We all tend to quote Churchill a little too much, but here’s one more quote. The policy of conciliation towards Hitler, he wrote after the fact, was “a sad story of poor judgment on the part of talented people with good intentions.” He was generous to rivals, at least after their folly realized.
The attempt to appease Hitler to prevent war was not malicious. Mediocre political leaders, who did not complete an academic course in understanding dictators, tried to prevent a repeat of World War I. The names of the fallen of the previous war covered the walls of the prestigious universities of England, where the politicians were educated. On the way to war prevention they were willing to sacrifice a country or two; And on the way to sacrifice they were willing to trust in a man who never ceased to deceive them.
We have already written here about the difficulty of normal and rational people in dealing with the state of mind of abnormal and irrational people. It is an inescapable opening. British leaders in the late 1930s traveled to Hitler, returning with the clear impression of “his sincerity.”
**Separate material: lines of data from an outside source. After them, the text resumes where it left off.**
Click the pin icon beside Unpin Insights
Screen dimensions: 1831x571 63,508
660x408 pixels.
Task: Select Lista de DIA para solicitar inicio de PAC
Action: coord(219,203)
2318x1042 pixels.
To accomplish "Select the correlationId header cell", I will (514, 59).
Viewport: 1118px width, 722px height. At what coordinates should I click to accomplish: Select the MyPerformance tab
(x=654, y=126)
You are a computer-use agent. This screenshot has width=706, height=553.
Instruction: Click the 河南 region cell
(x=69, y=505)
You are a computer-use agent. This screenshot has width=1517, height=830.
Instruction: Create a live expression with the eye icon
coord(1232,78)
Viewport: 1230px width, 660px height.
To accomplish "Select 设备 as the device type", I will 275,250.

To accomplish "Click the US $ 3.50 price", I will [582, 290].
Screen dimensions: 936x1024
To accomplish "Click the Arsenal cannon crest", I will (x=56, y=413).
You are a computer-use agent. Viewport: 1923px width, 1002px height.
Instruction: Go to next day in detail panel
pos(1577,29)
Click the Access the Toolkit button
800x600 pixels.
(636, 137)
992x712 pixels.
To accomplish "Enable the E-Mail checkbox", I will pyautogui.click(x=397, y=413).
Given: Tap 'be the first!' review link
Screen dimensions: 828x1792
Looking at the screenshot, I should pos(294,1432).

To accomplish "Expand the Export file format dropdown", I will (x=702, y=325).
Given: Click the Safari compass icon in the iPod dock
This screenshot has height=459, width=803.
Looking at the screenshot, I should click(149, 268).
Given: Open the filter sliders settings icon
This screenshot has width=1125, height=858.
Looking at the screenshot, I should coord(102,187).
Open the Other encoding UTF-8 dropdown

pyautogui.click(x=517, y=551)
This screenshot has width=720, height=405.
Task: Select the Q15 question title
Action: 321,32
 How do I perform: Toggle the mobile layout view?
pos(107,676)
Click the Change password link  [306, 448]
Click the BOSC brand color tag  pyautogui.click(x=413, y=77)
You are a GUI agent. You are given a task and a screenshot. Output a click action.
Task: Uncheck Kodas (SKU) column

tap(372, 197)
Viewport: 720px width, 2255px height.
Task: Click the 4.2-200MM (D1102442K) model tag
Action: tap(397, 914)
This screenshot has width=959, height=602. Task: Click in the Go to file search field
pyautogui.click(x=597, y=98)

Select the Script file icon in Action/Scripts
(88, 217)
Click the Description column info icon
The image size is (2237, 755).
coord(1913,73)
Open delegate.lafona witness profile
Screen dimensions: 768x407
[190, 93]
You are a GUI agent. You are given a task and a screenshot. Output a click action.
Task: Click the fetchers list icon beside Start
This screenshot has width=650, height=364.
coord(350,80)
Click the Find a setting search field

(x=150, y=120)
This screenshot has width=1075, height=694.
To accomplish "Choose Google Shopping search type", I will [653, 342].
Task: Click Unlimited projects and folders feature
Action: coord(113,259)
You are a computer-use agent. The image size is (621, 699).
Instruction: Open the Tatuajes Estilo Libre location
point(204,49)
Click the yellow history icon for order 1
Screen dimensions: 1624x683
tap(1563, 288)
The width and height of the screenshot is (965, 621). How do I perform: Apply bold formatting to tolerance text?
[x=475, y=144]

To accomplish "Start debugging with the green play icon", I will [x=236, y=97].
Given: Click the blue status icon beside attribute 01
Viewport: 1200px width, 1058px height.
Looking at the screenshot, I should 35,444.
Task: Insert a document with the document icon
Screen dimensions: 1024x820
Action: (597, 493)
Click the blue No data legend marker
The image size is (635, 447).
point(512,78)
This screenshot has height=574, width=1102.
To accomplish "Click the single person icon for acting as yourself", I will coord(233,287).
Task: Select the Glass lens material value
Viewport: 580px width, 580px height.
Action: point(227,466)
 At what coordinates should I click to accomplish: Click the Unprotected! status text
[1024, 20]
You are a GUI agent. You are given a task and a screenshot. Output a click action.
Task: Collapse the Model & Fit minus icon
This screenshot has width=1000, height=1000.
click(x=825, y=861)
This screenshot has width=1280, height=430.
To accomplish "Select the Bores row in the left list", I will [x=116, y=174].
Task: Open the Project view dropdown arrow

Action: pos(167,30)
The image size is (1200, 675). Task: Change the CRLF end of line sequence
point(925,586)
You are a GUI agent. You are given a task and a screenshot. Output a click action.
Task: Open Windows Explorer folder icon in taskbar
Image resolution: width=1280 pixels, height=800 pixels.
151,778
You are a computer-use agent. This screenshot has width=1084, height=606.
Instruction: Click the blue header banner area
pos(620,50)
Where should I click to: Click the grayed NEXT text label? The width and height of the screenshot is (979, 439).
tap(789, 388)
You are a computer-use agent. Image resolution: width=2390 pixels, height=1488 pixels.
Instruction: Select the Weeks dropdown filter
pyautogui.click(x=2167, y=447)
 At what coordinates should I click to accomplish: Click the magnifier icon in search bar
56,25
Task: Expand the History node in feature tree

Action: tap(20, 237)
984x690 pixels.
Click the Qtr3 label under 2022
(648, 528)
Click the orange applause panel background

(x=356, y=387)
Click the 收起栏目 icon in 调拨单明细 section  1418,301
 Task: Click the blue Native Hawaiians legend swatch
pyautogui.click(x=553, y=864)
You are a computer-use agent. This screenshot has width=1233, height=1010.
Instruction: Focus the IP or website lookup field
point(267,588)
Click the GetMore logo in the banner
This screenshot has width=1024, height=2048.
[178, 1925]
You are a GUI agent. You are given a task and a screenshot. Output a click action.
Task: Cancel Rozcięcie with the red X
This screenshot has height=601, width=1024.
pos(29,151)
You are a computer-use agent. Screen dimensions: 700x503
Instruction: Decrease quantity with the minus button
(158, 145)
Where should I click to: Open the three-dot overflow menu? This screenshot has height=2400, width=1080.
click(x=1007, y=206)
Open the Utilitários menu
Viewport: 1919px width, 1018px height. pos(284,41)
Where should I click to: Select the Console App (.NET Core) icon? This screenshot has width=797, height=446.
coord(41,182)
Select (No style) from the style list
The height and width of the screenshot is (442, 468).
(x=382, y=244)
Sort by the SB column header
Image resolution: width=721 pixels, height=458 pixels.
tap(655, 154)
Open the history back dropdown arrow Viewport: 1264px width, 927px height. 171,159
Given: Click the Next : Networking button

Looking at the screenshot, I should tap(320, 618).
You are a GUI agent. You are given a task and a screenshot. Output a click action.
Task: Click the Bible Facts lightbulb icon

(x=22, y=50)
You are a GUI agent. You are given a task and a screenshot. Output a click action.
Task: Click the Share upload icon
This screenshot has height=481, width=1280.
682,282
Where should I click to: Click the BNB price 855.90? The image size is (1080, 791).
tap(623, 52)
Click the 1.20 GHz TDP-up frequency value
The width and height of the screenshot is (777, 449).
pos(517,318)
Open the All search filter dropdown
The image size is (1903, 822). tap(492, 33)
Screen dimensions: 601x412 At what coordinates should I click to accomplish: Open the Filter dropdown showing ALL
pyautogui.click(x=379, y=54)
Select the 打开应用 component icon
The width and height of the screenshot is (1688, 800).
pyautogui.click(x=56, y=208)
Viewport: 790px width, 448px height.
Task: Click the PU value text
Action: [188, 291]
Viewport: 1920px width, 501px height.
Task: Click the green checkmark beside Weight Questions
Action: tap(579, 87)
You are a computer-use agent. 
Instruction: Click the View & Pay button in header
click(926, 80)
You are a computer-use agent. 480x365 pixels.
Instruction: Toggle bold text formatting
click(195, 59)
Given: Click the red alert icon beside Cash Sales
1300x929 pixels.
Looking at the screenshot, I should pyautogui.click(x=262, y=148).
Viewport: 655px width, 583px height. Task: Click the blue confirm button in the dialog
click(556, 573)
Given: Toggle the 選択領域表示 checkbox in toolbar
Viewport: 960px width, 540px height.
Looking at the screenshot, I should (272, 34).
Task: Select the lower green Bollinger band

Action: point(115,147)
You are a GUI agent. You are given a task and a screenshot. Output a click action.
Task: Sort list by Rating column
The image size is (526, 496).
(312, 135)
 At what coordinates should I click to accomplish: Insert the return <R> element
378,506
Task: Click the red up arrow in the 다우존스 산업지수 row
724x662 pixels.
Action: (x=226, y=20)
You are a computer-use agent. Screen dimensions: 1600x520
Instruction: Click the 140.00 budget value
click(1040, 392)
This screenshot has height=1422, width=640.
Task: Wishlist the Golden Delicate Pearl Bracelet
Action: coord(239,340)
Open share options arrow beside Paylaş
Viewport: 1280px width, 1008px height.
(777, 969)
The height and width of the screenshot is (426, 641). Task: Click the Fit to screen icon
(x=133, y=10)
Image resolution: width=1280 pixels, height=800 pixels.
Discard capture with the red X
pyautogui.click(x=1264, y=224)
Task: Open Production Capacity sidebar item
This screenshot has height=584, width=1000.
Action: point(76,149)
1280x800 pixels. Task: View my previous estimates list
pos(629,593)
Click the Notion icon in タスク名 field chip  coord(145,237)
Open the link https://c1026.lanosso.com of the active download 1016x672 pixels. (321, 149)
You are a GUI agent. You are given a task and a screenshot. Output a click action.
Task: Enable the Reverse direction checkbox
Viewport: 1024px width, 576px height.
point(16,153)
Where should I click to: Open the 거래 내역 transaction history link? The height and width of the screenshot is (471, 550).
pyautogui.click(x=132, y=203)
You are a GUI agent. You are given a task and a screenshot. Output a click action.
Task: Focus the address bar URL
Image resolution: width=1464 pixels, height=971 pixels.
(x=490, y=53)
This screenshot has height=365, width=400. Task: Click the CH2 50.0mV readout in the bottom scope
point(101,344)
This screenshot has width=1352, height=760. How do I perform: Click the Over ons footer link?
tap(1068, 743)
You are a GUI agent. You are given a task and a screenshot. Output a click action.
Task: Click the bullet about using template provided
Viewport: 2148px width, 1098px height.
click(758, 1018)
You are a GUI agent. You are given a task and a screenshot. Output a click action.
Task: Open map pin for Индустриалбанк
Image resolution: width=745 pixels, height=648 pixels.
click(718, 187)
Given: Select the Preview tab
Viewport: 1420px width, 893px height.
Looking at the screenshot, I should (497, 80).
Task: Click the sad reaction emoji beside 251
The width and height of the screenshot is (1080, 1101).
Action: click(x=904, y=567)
Lord Halifax, one of the most prominent statesmen of his time, visited Hitler in November 1937, whispering in his ears that Britain would accept a “peaceful change” in the status of Austria, Czechoslovakia and Poland, provided that “far-reaching disturbances” were avoided. Hitler replied that he had no intention of harming Austria. Halifax returned home satisfied. Five months later Hitler entered Vienna victorious, a year and a half later – in Prague, a year and ten months later – in Warsaw.
Did Vladimir Putin read biographies of Hitler? who knows. But he certainly seems to be following them. He vehemently denied his intention to invade Ukraine until the very last moment. “Western hysteria,” his spokesmen mocked.
Entire elites were wiped out
Europe’s great historian, Jacob Talmon, was, if I am not mistaken, the owner of a theory about the sources of the intellectual and moral weakness of Western democracies vis-à-vis Hitler: the bloody harvest of World War I robbed them of an entire generation of potential leaders. Nearly a million Britons were killed in the war; Nearly 1.7 million French. Many, many more were killed in the first than in the second. Whole elites were wiped out in it. On our shelf are missing volumes of poetry and novellas, because so many artists have been killed in the Flanders trenches. Likewise, the elite politicians of the next two generations fell there. Remained mediocre.
We can not attribute the weakness of the West to Russia and Putin to the killing fields. But something has happened to Western politics in the last 30 years. In the United States and Western Europe, the power of the mediocre increased.
I think the last five presidents of the United States have inflicted considerable, perhaps enormous, damage on their country and their allies. Bush Jr., Barack Obama, Donald Trump and Joe Biden – did not represent what is called in postmodern Hebrew “excellence”.
It seems to me that the last American president who understood the outside world, recognized the limitations given, tried to use force without exaggerating, and emphasized the importance of international stability was George W. Bush Sr..
He was far from a moral man, and was not without faults; But to his credit can be attributed the limitation of the goals of the first Iraq war and the attempt to prevent a sudden and uncontrolled collapse of the Soviet Union and Yugoslavia. These three foci of conflict were the constitutive traumas of our time.
None of the heirs of Bush Sr. was blessed with the subtleties of his understanding. They overestimated the power of America (Clinton and Bush Jr.), or underestimated (Obama), or were not really interested (Trump loathed almost all U.S. allies and flirted with its enemies), or were at a loss (Biden in Afghanistan). We owe the dizzying decline in U.S. influence to the world. Dressed for the son and Obama we owe the rise of Iran. To everyone, especially Obama and Trump, we owe it to Putin and his barbaric war in Ukraine.
Obama was a historic president, that much is clear. But he is the man who taught Putin that it is possible to drive a wedge between America and its allies in Europe; He is the man who did business with Iran without understanding the aggressive trends of its expansion; He is the man who enabled Russia to return to the Middle East.
It’s a little hard to judge Biden. His actions in Afghanistan have likely strengthened Putin’s willingness to challenge America. But Biden has shown some signs of determination in recent weeks, uniting the West to a certain extent.
The troubling question is how the oldest democracy on earth yields an entire generation of leadership failures. This is a question that the British and French asked themselves in 1940, when everything seemed lost. That same year a sensational book was published in London, under a pseudonym, called “Guilty Men.” He named 15 people held accountable for Britain’s military and political weakness at the outbreak of World War II. It included three prime ministers, ten cabinet members, a leader of a parliamentary faction and a senior government official.
In 1940, on the brink of the abyss, Britain was finally redeemed from mediocrity. Churchill led it to a war of heroism, at the end of which Hitler was defeated – and the British Empire was annihilated. Then came the following mediums. Do not need geniuses, except at the last minute, according to the abyss.